What you should do: In the entries below, find the line with "Screen dimensions: 1123x644" and the line with "Task: Toggle the high contrast mode icon"; give again those lines and every line between them, exactly.

━━━━━━━━━━━━━━━━━━━━

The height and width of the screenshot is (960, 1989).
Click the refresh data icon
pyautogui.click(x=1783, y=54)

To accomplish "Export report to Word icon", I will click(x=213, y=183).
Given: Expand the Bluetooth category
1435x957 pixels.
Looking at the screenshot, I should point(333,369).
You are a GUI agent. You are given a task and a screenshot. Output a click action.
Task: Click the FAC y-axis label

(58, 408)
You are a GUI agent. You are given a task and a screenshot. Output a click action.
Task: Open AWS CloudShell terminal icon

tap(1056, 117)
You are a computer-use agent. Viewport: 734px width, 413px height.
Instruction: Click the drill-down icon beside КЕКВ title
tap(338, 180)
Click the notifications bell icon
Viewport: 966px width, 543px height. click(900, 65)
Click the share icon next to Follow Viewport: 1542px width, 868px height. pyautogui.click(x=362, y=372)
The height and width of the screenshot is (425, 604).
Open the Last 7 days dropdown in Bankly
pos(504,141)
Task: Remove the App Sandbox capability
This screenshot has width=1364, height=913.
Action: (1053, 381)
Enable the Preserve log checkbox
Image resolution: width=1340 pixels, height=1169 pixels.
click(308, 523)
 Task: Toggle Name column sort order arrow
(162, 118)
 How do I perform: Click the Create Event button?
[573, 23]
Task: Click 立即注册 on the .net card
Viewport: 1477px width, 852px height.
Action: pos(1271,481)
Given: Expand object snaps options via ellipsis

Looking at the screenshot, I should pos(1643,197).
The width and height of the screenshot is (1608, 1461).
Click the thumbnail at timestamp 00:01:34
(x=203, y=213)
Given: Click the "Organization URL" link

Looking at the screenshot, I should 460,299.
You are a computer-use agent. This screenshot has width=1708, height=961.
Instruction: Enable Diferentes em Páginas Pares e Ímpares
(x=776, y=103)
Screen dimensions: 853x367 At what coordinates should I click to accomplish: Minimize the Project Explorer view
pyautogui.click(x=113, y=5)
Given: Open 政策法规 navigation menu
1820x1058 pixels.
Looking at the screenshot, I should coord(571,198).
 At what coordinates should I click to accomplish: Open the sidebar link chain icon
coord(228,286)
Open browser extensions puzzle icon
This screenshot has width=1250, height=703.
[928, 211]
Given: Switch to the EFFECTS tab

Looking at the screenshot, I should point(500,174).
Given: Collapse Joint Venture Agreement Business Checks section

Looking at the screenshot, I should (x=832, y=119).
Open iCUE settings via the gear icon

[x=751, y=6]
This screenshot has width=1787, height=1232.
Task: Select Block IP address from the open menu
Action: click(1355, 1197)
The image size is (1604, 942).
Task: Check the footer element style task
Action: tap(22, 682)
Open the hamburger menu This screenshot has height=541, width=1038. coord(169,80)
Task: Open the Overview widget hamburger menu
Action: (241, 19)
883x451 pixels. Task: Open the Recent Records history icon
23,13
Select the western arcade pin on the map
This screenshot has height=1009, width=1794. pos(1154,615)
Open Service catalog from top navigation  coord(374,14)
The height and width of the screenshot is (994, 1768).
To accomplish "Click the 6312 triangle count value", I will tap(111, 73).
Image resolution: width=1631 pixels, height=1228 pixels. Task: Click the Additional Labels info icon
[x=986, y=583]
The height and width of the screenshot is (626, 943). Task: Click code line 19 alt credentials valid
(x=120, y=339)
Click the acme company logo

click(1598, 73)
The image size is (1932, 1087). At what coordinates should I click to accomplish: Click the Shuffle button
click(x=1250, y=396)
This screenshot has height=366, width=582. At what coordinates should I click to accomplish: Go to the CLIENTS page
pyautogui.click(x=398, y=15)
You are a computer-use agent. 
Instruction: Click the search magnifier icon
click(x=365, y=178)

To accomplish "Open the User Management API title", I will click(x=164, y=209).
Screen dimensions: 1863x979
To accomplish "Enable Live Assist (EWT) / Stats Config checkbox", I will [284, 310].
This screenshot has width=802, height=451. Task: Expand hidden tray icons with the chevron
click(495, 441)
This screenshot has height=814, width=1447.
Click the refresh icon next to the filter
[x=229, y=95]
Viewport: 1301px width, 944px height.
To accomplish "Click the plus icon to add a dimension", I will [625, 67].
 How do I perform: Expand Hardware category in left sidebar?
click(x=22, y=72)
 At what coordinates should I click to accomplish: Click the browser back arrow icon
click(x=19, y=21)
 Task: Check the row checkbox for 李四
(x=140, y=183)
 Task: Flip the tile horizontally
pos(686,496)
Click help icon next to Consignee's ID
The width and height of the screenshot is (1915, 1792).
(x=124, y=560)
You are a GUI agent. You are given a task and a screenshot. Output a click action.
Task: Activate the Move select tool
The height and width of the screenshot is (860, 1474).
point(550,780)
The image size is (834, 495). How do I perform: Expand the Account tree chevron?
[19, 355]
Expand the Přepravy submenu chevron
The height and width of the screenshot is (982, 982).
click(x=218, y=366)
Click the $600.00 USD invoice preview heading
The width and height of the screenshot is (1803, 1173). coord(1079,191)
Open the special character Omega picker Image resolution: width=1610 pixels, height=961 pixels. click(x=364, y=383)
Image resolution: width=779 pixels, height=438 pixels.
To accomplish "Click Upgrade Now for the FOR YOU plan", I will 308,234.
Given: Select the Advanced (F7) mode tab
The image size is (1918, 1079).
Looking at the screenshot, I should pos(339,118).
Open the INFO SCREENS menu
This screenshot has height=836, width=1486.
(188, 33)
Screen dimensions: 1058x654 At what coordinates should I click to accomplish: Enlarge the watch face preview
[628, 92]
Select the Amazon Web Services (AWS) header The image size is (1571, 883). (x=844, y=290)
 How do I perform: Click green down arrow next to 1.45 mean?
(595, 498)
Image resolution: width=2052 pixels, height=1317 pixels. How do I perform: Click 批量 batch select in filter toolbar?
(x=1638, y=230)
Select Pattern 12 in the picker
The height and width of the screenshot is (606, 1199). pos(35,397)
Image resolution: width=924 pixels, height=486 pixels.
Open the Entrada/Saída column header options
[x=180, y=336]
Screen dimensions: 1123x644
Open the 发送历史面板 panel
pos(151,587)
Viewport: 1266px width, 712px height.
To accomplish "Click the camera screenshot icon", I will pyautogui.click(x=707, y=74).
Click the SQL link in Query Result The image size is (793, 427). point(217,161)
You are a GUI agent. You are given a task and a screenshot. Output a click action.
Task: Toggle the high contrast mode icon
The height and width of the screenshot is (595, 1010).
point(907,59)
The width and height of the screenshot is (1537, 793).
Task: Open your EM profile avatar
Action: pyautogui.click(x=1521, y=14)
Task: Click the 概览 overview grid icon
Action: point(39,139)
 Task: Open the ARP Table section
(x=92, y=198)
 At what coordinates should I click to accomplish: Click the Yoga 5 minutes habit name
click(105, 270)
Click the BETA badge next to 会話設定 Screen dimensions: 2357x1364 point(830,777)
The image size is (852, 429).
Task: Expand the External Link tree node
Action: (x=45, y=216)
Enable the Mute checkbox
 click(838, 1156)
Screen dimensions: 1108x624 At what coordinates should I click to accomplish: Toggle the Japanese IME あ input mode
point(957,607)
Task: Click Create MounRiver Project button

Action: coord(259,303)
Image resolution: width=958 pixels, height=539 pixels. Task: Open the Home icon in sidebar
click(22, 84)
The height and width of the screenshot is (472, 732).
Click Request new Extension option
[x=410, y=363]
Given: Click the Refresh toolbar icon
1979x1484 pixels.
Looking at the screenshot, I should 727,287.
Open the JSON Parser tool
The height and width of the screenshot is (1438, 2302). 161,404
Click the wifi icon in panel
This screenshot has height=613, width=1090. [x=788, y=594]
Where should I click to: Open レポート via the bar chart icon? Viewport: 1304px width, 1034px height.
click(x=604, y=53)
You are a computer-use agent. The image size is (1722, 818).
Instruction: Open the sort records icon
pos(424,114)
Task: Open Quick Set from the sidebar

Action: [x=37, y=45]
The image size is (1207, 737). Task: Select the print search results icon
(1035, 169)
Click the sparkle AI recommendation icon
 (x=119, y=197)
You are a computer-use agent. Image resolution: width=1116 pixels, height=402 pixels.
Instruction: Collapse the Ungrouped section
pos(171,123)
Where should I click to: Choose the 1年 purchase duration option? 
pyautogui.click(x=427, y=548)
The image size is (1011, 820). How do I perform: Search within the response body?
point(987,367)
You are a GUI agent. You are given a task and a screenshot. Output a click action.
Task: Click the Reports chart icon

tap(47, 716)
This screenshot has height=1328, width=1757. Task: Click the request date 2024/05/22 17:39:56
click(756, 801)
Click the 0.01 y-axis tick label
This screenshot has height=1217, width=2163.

━━━━━━━━━━━━━━━━━━━━

Answer box:
Screen dimensions: 1123x644
Open the 发送历史面板 panel
pos(151,587)
Viewport: 1266px width, 712px height.
To accomplish "Click the camera screenshot icon", I will pyautogui.click(x=707, y=74).
Click the SQL link in Query Result The image size is (793, 427). point(217,161)
You are a GUI agent. You are given a task and a screenshot. Output a click action.
Task: Toggle the high contrast mode icon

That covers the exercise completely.